## ASSIGNED TASK
Reproduce word for word the stretch of the medical-practice staffing article below from "The problem? The" through "to do instead.".
*** Opening STUDY TEXT ***
The Lowest Cost for the Highest Return

It happens every day in a busy medical practice - the things that need doing often get done by whomever can do it at the time. But that can be a costly mistake.

It happens every day in a busy medical practice - the things that need doing often get done by whomever can do it at the time. But that can be a costly mistake, as you might inadvertently have your most highly compensated staff members attending to some of the lowest level tasks.

For example, my company recently assessed a client's vaccine management program. After financial losses had been identified, the practice had taken several measures to ensure that every vaccine was tracked and billed appropriately. With profit margins being very thin on such inventory, only one missed vaccine may be enough to wipe out a single day's profits. The group's nursing supervisor had been tasked with putting together the tracking program, and the process included performing inventory counts at the end of each day - which were then compared to charge entry reports to ensure that everything was billed correctly.

The problem? The nursing supervisor was the one spending an hour each day performing the counts. Considering that the practice also employed medical assistants who were paid far less than the supervisor, we recognized immediately that the most expensive resource was being used to perform a lower-level task - one that lesser-paid employees could be trained to do instead.

However, the benefit realized was not simply freeing up the nursing supervisor's time for more high-level functions. There is a domino effect created when resources are redeployed to different tasks. By focusing her time at the end of the day on returning patient phone calls, it not only improved work flow and patient service, but also freed up physician time by releasing them from phone duty. This allowed the physicians to see more patients at the end of the day and get out of the office in a timely manner. So not only were savings gained by having the medical assistant take over the inventory counts, but new revenue was created by releasing physicians from returning phone calls and putting them back in the exam room instead.
*** Closing STUDY TEXT ***
*** Opening DATA BELOW ***
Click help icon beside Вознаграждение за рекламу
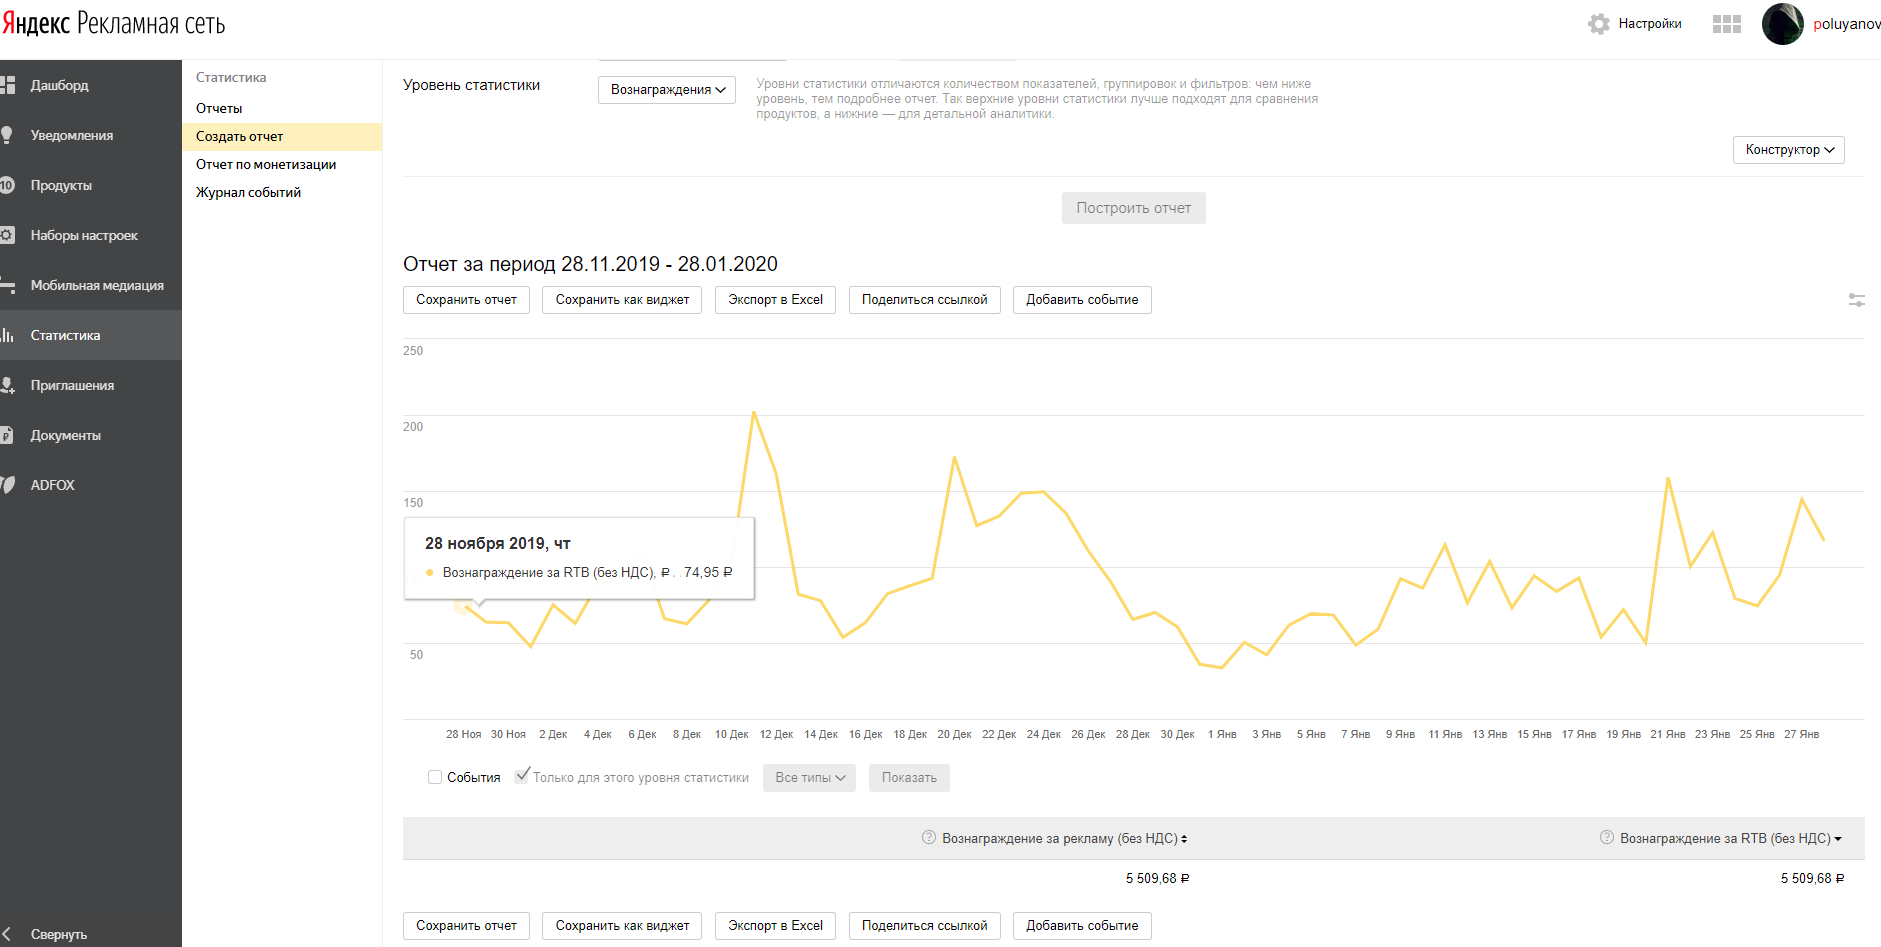 929,838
*** Closing DATA BELOW ***
## TASK RESULT
The problem? The nursing supervisor was the one spending an hour each day performing the counts. Considering that the practice also employed medical assistants who were paid far less than the supervisor, we recognized immediately that the most expensive resource was being used to perform a lower-level task - one that lesser-paid employees could be trained to do instead.